New York’s take on the above

New York has what is known as a negative-bequest statute. In contrast to common law and most of the states, this statute recognizes the validity of a provision of a will directing how property should not be disposed. As a consequence, it would be as if the son pre-deceased the testator and the property passing by partial-intestacy would be distributed accordingly.

Disposition of a testator’s body in whole or part

The statutes recognize the admission to probate of an instrument which merely accounts for the disposition of one’s body or even body part, such as a stated desire to donate one of the testator’s kidneys. There is an exception to the donation of one’s organs in that the statute allows for recognition, pursuant to fulfillment of certain conditions, even of an oral will. Ordinarily, a will must be a written document.

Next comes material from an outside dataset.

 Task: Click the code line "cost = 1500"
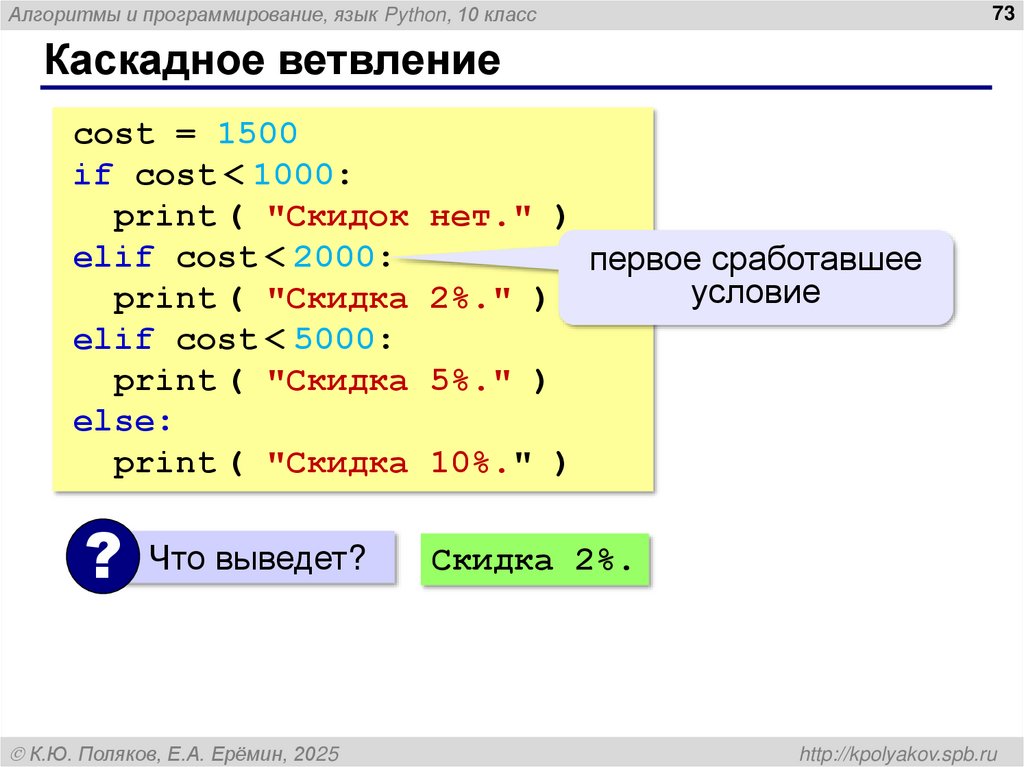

Exercises power of appointment

An instrument that limits itself to executing a power of appointment upon one’s demise may account for a validated will, pursuant to the execution of certain formalities.

Appoints a fiduciary or provides for administration

A duly executed instrument that appoints a fiduciary or makes any other provision for administration of the estate is a valid will.

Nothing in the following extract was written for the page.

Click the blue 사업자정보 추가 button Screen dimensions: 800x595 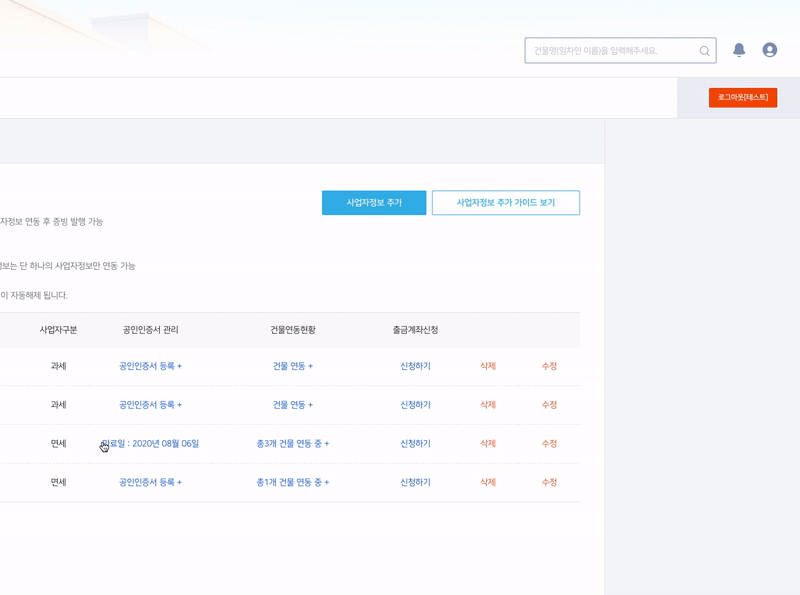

What is the status of a foreign will?

Owing to the great variance between US states regarding the statutory rules governing the requirements for a duly executed will, the Uniform Execution of Wills Act has been enacted to avoid the conflict of laws faced by mobility of the nation’s inhabitants. This act states that a will which was executed in a different state in the US may be valid even if not enacted in accordance with New York doctrine. The New York Consolidated Laws, Powers, Estates and Trusts Law states that a will can be valid and admissible to probate in New York if it is in writing and meets certain criteria.

Even if the will is not executed in accordance with New York law, but it adheres to the law of the jurisdiction in which it is executed, then it will also be valid in New York – regardless of where the testator happens to be living at the time when they executed the will. So too, if the will adheres to the law governing the place the testator happens to be living at the time they execute the will or die then it will also be valid in New York. An expert’s foreign legal opinion may be required to determine the will’s validity according to the foreign law.

How is the will interpreted

It should be noted that the above mentioned solely applies to the question of validity of the will’s execution and not to the applicability of the interpretive law. Upon the foreign will having been admitted to probate, New York law will govern the interpretation of it and of the interests it creates. The above mentioned has direct bearing on the validity and interpretation of a foreign will, such as that of Israel, under New York law.

In other words, even if a foreign will is deemed valid under NY law, interpretation of any contentious instructions of the will shall be under NY law as well, not the law of the US state or foreign country wherein the will was drafted.